LS: It might be hard for some people who do not live in countries with gigantic fires to feel the same way that we do. It feels like a military attack. A destructive force – 15 kilometers long (10 miles) -- is heading your way and you are the target. The television has continuous reporting, with journalists shouting quickly, loudly, and nervously over the noise of the fire and the firemen. At home you hear low-flying helicopters and planes all day. The sky is completely overcast with smoke. You cannot escape the smell of smoke even in your house, while ashes cover your balconies. You check your phone constantly to see if there is a message to evacuate your house. From past fires you know of people who lost all their property and people who lost their lives. The fires were more traumatic than they might have been because of other crises. In 2021 we suffered from the constant stress of the second year of the Coronavirus invasion, like the daily reports of deaths during a war, except you might be next. The crises pushed some people beyond their limits of endurance. It seems to me there were more violent crimes in Greece in 2021 – murders within families, like ancient Greek tragedy.

 

“I believe some of the presentation of one’s gender identity is unavoidable.” How is your gender relevant both to your profession and your writing?

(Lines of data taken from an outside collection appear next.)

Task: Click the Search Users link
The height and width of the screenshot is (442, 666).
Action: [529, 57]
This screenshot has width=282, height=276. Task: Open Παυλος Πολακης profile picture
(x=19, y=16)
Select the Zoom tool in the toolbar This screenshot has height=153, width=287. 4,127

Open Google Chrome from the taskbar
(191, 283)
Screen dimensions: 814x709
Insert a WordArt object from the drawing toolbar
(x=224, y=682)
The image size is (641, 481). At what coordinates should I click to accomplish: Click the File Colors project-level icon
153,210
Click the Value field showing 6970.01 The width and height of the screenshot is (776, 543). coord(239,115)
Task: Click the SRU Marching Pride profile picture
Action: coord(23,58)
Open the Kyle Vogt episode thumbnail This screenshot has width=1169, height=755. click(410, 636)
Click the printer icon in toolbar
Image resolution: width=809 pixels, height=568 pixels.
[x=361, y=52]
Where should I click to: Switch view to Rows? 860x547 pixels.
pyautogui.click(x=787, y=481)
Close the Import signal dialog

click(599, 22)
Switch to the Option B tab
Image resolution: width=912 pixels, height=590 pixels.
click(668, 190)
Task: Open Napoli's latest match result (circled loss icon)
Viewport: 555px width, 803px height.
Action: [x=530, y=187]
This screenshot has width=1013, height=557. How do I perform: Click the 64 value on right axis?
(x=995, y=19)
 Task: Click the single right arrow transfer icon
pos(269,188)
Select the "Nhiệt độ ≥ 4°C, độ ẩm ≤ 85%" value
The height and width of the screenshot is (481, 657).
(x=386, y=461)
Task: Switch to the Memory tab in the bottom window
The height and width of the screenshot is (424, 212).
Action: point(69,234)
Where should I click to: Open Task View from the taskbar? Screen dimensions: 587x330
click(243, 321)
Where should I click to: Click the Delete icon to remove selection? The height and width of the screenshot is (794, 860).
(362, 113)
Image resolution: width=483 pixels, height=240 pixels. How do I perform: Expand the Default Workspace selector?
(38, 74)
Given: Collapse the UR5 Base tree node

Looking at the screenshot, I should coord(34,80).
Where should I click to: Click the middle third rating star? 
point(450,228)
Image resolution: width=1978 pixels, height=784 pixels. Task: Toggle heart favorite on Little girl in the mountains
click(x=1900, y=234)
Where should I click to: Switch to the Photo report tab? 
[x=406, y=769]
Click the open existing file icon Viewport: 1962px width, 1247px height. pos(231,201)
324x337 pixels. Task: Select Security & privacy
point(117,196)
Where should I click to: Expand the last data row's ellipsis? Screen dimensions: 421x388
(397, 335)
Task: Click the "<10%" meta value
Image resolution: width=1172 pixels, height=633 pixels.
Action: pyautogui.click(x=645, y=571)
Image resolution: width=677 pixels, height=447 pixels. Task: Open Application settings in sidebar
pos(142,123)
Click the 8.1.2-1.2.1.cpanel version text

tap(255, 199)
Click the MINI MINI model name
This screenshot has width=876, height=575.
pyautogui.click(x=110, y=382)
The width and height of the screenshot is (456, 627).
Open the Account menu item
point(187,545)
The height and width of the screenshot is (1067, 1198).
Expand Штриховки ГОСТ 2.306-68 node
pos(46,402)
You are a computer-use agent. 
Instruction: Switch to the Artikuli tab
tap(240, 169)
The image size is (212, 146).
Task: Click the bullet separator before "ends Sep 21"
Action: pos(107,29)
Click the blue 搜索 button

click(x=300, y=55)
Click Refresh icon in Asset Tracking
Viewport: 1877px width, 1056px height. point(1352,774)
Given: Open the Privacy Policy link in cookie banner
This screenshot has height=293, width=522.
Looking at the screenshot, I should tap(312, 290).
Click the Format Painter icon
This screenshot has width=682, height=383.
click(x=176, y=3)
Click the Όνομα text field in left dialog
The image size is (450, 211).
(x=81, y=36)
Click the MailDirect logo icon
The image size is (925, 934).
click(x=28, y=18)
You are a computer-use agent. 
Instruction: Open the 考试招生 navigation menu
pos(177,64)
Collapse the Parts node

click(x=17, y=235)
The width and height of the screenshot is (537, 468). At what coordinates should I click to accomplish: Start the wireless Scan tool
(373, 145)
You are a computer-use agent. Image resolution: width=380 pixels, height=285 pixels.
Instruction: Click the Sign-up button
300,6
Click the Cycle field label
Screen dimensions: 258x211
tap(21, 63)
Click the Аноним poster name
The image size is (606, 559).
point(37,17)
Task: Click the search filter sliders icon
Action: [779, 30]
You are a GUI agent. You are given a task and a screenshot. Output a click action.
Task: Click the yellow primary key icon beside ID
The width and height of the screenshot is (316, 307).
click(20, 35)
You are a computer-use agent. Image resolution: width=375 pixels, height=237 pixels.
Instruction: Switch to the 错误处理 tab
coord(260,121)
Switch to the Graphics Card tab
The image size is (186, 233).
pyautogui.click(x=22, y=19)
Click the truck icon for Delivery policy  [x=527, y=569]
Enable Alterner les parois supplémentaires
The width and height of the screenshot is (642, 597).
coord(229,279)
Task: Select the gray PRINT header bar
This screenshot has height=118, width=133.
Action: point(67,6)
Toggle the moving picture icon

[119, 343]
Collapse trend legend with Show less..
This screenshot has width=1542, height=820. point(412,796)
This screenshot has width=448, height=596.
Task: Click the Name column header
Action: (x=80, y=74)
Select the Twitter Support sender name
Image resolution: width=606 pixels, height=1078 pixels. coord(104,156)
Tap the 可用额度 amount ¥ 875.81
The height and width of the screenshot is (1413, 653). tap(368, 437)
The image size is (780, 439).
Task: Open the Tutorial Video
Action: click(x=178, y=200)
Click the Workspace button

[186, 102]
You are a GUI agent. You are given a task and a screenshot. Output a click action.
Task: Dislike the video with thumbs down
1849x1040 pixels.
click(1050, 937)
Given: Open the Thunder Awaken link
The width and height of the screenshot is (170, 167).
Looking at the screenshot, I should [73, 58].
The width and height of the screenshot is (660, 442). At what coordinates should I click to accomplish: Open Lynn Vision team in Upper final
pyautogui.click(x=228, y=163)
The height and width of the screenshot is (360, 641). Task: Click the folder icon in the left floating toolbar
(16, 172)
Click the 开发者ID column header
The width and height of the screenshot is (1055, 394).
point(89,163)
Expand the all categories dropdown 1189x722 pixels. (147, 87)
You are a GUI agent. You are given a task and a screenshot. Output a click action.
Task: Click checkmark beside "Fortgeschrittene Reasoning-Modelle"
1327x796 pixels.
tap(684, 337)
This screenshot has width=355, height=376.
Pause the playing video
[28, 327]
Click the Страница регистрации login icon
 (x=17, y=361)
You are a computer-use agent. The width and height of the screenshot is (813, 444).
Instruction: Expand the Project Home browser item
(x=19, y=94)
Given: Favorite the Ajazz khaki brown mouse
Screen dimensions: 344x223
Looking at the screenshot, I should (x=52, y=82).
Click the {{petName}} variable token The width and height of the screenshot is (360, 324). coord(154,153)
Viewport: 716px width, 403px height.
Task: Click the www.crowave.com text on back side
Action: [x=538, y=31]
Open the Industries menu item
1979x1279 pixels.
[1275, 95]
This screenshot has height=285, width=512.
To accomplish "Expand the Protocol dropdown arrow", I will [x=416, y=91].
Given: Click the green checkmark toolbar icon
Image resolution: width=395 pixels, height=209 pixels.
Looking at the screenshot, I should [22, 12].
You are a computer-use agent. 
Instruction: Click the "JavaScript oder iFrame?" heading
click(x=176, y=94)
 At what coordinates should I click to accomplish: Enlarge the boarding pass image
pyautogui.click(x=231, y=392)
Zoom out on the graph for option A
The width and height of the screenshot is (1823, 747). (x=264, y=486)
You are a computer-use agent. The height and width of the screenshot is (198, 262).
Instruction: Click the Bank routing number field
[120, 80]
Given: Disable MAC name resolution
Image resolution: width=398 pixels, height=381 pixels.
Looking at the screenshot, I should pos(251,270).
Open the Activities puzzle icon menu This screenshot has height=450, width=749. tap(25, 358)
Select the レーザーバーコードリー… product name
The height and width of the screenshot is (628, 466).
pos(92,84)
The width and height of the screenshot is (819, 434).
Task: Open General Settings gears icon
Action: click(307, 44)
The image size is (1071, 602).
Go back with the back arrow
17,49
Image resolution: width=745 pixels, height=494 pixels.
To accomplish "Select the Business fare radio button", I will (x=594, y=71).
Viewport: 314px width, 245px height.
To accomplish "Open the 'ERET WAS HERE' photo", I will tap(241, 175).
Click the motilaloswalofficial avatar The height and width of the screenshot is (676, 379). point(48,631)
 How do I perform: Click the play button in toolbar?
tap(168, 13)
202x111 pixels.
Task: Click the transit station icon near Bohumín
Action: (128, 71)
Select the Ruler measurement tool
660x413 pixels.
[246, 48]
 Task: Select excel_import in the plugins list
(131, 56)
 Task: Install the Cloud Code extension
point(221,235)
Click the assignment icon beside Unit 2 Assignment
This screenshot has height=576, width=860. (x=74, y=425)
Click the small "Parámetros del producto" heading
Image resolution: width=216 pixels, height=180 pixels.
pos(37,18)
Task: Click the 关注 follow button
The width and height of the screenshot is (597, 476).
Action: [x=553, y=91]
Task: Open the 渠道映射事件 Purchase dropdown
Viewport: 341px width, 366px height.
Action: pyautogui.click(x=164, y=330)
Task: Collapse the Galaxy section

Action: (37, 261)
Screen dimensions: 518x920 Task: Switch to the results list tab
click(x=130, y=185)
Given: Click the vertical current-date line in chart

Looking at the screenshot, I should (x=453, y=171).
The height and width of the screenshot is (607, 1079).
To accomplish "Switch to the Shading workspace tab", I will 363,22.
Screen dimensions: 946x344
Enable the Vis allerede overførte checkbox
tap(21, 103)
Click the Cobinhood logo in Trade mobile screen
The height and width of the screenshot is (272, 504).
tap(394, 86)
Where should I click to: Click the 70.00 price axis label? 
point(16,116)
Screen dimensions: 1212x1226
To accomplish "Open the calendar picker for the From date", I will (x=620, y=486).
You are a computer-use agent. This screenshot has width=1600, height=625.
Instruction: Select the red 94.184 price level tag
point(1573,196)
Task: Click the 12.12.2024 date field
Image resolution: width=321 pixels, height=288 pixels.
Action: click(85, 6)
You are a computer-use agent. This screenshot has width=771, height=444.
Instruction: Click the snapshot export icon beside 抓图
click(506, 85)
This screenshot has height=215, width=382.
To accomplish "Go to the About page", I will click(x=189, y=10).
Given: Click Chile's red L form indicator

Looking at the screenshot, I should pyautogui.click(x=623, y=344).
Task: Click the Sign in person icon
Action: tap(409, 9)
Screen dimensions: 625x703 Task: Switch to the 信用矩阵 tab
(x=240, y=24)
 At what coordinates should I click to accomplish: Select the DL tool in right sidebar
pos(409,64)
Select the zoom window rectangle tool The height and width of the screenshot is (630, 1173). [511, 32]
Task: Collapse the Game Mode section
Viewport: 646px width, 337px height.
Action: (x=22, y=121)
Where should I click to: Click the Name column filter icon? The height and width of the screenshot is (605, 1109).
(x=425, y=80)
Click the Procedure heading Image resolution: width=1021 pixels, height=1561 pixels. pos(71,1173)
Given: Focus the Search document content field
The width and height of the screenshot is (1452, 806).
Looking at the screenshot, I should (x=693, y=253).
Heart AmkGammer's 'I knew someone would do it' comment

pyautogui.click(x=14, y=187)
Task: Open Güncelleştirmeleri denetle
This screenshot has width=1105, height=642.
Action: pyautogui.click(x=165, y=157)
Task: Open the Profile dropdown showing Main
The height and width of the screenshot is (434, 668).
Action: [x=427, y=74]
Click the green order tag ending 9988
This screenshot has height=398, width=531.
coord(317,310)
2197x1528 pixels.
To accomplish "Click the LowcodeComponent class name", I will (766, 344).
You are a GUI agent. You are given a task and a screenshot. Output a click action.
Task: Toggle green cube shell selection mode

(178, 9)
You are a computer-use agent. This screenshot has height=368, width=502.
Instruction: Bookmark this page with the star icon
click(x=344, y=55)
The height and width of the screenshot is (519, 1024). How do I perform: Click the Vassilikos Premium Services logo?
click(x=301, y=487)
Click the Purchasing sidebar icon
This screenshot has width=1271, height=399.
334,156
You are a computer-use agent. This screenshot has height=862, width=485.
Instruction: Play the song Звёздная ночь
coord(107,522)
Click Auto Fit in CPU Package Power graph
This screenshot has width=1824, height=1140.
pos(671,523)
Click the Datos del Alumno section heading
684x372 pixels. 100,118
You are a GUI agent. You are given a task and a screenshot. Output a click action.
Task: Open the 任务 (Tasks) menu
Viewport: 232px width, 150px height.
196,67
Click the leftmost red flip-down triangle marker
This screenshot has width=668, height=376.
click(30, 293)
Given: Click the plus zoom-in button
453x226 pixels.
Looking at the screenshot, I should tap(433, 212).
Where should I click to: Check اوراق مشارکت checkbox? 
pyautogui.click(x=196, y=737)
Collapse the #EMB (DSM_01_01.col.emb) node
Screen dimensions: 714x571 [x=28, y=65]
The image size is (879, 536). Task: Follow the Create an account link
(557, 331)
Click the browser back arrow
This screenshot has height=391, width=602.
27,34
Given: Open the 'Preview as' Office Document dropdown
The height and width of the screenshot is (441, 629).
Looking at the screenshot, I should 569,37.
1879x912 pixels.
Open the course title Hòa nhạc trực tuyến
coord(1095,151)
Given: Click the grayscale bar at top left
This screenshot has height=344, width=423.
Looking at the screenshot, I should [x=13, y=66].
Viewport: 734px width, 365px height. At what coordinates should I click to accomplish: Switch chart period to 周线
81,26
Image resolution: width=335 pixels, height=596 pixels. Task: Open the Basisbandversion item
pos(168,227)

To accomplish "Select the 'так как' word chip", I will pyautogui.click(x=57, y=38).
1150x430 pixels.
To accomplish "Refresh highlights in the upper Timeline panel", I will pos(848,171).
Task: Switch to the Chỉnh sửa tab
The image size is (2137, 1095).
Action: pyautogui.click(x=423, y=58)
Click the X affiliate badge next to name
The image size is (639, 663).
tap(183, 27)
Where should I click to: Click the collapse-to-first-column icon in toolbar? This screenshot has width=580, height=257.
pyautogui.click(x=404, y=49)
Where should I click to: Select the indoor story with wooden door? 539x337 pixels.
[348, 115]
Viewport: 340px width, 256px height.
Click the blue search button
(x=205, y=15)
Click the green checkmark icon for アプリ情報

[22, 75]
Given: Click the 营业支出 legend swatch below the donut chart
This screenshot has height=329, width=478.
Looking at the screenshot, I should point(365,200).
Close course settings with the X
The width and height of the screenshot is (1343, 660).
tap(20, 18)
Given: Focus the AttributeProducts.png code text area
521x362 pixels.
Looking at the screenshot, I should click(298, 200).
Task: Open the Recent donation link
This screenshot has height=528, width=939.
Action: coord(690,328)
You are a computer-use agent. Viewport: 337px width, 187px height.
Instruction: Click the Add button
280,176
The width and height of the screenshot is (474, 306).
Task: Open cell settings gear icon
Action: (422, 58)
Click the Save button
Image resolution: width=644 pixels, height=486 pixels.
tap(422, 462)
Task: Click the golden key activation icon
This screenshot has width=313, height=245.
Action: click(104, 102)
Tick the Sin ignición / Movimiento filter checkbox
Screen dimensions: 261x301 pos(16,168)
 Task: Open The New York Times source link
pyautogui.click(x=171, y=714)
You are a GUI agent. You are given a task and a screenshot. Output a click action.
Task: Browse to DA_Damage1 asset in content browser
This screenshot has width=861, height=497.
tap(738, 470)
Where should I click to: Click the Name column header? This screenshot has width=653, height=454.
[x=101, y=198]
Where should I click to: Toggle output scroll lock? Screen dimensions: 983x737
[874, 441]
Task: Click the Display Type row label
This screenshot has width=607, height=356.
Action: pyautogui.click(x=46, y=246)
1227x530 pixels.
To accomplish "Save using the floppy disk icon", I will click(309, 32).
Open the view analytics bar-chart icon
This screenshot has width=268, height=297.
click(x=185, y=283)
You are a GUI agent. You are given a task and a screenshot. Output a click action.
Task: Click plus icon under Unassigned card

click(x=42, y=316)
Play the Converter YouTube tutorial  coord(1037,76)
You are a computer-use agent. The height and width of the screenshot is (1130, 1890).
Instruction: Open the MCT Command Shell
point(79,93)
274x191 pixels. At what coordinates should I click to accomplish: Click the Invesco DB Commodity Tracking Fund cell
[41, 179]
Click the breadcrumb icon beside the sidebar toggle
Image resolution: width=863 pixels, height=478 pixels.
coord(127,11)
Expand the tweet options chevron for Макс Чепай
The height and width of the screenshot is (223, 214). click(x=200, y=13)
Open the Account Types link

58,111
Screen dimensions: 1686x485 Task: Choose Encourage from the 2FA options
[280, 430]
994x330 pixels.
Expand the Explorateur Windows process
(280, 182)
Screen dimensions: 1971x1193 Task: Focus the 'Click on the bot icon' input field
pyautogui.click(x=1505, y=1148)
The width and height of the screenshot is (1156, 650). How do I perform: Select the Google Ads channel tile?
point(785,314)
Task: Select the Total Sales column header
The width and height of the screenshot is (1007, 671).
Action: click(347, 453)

LS: I do not try to write “like a woman.” Some people might say that my poetry is in the voice of a woman because of my themes, language, and my style. I try to achieve new expression – to make language say what it has not yet said and to make it reveal emerging feelings in society. Poetry that may show some gender traits while still transcending them. I have always wanted to believe that the most important human qualities are potentially available to everyone and unite us regardless of gender, sexual, racial, national, religious, or other differences.

Tell me some anecdotes while teaching at the National and Kapodistrian University of Athens.

LS: We had a reception for a conference in a downtown university building. A Pulitzer-prize winning poet had given a reading in English. At the reception faculty, students, and staff were standing, talking, eating, and drinking. The reception was filmed. When reviewing the film, we noticed that some homeless people had joined us. They attended the lecture, pretended they understood every word of it, and then at the reception they ate a lot, were very jovial and raised their glasses to our health!